THE DATA

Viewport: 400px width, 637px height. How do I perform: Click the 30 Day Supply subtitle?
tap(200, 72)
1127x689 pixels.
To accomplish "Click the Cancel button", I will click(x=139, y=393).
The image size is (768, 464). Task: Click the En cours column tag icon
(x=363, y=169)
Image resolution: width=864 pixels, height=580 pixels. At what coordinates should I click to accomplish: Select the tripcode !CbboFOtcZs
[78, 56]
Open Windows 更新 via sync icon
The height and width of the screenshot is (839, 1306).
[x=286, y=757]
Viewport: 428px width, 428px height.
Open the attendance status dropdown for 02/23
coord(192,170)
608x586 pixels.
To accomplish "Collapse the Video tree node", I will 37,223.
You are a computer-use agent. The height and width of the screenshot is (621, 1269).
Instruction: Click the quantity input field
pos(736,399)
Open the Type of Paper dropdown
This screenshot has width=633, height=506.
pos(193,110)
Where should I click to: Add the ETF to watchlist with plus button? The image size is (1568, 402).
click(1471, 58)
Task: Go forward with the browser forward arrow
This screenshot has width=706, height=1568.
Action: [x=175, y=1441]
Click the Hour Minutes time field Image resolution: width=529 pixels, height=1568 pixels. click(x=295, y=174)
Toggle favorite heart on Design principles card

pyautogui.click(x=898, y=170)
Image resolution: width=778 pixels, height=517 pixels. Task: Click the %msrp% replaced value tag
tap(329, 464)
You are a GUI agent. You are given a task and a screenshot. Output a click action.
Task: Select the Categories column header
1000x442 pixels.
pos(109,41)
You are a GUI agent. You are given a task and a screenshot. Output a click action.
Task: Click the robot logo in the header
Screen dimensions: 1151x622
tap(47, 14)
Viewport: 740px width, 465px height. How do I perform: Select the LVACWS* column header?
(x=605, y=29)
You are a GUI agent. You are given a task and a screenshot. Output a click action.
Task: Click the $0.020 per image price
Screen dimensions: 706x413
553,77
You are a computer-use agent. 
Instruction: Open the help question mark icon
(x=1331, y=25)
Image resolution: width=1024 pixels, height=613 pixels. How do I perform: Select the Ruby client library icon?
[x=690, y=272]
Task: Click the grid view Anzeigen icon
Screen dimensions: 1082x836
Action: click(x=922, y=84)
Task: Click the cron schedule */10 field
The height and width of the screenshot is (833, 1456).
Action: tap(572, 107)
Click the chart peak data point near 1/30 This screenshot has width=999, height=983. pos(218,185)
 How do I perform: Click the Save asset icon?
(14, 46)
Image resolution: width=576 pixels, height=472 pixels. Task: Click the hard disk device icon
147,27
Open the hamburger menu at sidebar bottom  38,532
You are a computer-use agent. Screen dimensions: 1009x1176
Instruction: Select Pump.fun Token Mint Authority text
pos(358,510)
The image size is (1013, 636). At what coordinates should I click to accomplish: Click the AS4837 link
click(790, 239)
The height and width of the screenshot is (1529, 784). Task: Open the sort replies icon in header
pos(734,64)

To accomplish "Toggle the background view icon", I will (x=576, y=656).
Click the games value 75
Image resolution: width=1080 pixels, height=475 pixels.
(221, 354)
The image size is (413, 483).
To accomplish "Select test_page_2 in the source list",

PROBLEM TO SOLVE
Go through the records above and return each line in which the word "will" occurs.

YOUR SOLUTION
To accomplish "Click the Cancel button", I will click(x=139, y=393).
To accomplish "Collapse the Video tree node", I will 37,223.
To accomplish "Toggle the background view icon", I will (x=576, y=656).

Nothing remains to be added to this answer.